Small Rural Isolated

In many countries, there are a large number of remote schools. While topographically they may at times be able to be interconnected, in some rain-forest areas it may be infeasible to interconnect them, and these are most likely to lack any internet connectivity. While single satellite groundstations may be feasible in some areas (provided by satellites such as IPStar, these services are not available in many parts of the world (e.g. South America, Africa, much of Asia). Similarly, if cell phone service is available, they may have minimal connectivity, but limited bandwidth due to cost and/or regulatory reasons.

Small Rural Clustered

It may be much more economic to provide network backhaul to a school (either via satellite or other technologes), and then interconnect the schools via point to point wireless service (e.g. 802.11 or Canopy or Meraki technologies).
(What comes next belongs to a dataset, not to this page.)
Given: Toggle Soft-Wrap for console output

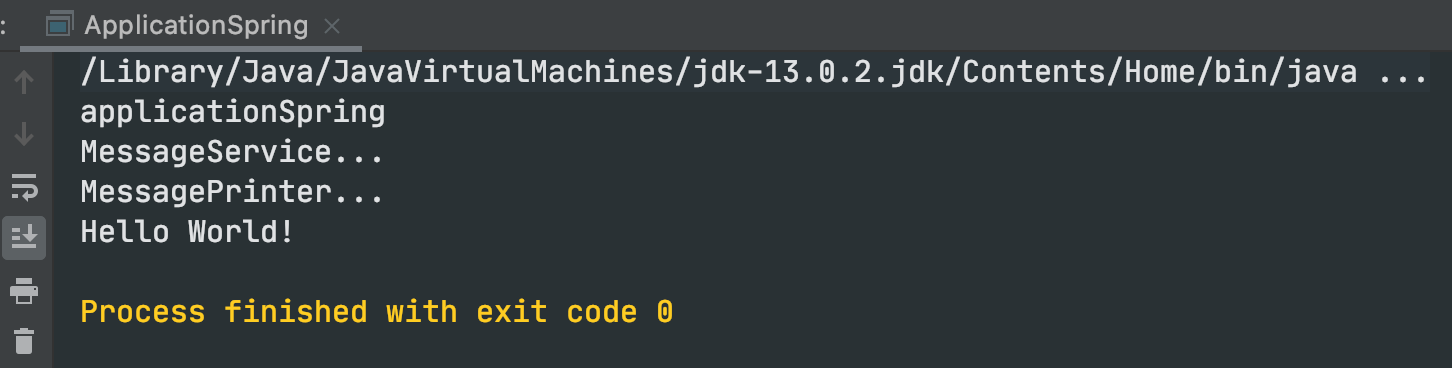Looking at the screenshot, I should tap(25, 185).
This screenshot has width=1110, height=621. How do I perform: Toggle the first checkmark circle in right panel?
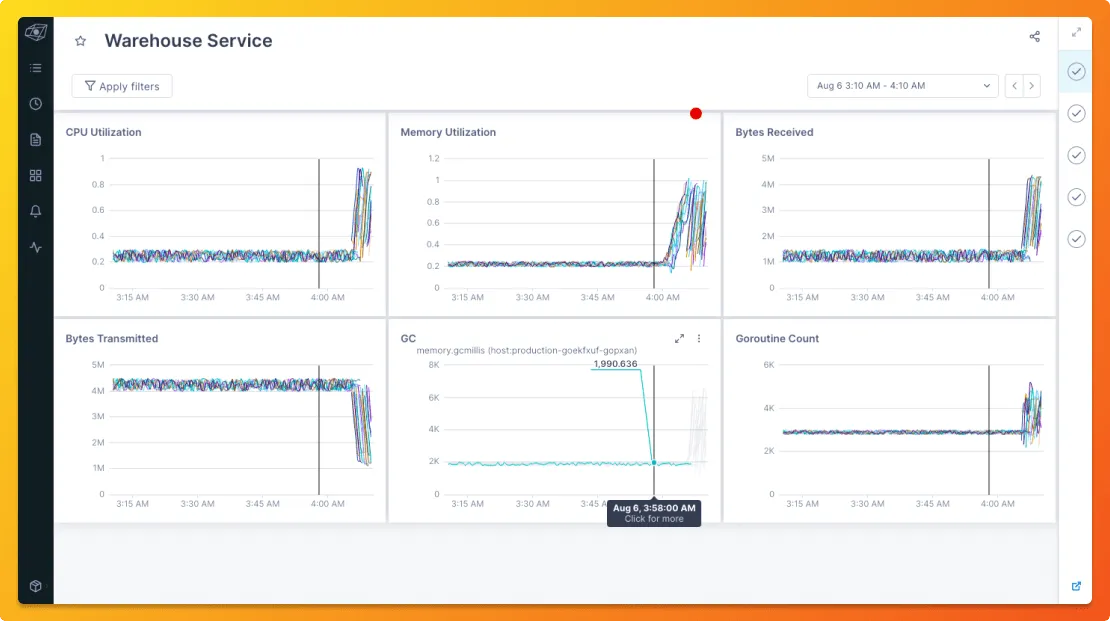coord(1076,72)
Uplinks to satellite in particular can interfere with each other; by aggregating uplink backhaul (even if the school caches may be able to share multicasted content and have their own downlinks) more efficient use of the scarce satellite resource is possible, along with local use of the network interconnecting nearby villages. Reliability may be increased as well, by providing failover for uplinks that might not be economically viable if one is required at each school. Since there are so many schools (and the number of students served at each school is low) the economic reality is that they will be very cost sensitive.

In this case, we would like a set of schools to share caches (enlarging their effective size). Content may be best sent to proxy caches by multicast (f by satellite).

Town

City

Technologies

There are a number of technologies we'll have to discuss; they are described here in short form so that the subsequent discussion can be lucid.

Content Distribution Networks (CDN's)

There are many content distribution networks of which Akamai may be best known. There are open source CDN's as well, less well known, including CoDeeN and Coral. These provide geographic distribution and replication of content. CDN's may prefetch content they have reason to believe will become popular (to handle the flash crowd effect); certainly topical news requires such distribution, as does the core educational curricula; on the first day of school, the first unit of a national curricula had better be well distributed.

With thousands, tens of thousands, and eventually hundreds of thousands of schools in a country, CDN's will certainly become necessary.

Enabling publishing of interesting content and activities is also essential; creative teachers and students are everywhere, and a flash crowd could easily bring a school's network connection to its knees.

CDN's generally use caching web proxies as components. They may use techniques such as multicast or other peer-to-peer technologies (e.g. DHT's) to locate and distribute content efficiently.

Caching Proxies

The web has been designed to support caching of content. These are most often seen at organizational boundaries (though caching is also under the covers of all web browsers), where they are also often used for content policy enforcement (no video, no pornography, etc.). They are often also used to provide geographic locality without a CDN; large corporations may run many proxies). Proxy configuration may be explicit (where your browser is configured to use a particular proxy, either statically or programmatically), or by intercepting port 80 traffic (a transparent proxy, which when abused, can be pernicious).

Caching proxy research was a hot topic in the 1990's, but been moribund in this decade. The most commonly seen open source proxies include the Squid proxy cache and the Apache web server's mod_cache module. There are a number of commercial caching proxies used as well.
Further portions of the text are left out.